Aufgabe »
Nenne alle bisherigen Schularten, an deren Stelle laut dem folgenden Text über die Gemeinschaftsschule eine Schule für alle treten soll.

Ausgewählter Text »
Wird die neue Gemeinschaftsschule „christlich“?

STUTTGART. (hpd) Es hat sich inzwischen herumgesprochen: Die grün-rote Landesregierung will in Baden-Württemberg eine neue Schulart einführen: In dieser Schule soll die bislang übliche Trennung der Schularten nach der „Begabung“ der Schülerinnen und Schüler aufgehoben werden. Dabei übersehen wird eine scheinbare Marginalie.

Die Schüler werden nach der 4. Grundschulklasse nicht mehr auf drei verschiedene Schularten sortiert, sondern an die Stelle der bisherigen Hauptschulen, Realschulen und Gymnasien tritt eine Schule für alle. Hierfür verwendet die neue Regierung den Begriff „Gemeinschaftsschule“.

Einträge zu Zielkoordinaten
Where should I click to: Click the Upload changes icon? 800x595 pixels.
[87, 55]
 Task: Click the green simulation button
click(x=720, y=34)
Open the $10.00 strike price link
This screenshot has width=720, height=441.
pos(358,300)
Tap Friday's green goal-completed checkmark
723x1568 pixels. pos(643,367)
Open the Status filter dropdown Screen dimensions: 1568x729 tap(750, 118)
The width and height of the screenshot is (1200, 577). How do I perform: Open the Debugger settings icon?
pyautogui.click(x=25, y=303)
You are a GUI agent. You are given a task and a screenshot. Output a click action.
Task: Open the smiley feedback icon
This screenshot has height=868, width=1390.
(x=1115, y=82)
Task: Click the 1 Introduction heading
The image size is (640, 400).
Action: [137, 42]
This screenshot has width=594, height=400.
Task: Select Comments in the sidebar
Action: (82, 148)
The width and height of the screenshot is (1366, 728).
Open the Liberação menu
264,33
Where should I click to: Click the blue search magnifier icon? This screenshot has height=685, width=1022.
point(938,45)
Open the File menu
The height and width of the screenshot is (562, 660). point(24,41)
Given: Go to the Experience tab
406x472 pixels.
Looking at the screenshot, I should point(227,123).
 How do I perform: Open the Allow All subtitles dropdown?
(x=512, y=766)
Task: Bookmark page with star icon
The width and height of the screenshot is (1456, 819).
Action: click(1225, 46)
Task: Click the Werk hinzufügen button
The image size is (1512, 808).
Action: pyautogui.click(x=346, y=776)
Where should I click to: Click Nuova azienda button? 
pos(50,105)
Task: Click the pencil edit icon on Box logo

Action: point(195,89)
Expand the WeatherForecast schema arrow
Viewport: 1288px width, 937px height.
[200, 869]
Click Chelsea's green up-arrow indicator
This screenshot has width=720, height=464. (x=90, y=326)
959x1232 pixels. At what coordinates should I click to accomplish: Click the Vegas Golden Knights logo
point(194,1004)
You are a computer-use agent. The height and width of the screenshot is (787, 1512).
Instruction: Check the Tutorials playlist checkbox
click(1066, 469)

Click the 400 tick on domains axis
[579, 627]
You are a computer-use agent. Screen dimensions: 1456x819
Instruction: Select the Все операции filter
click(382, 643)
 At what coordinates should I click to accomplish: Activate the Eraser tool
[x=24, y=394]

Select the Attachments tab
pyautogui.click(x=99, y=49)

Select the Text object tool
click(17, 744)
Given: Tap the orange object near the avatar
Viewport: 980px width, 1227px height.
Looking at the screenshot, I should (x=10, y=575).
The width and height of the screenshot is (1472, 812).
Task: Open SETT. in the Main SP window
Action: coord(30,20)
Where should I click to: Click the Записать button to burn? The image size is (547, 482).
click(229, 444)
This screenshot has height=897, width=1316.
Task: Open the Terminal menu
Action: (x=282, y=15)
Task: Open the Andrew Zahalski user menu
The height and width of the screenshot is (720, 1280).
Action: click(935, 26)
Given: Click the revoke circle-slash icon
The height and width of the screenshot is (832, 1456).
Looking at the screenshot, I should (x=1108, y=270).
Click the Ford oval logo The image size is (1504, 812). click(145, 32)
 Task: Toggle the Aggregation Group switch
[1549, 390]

Erwartete Lösung »
Hauptschulen, Realschulen, Gymnasien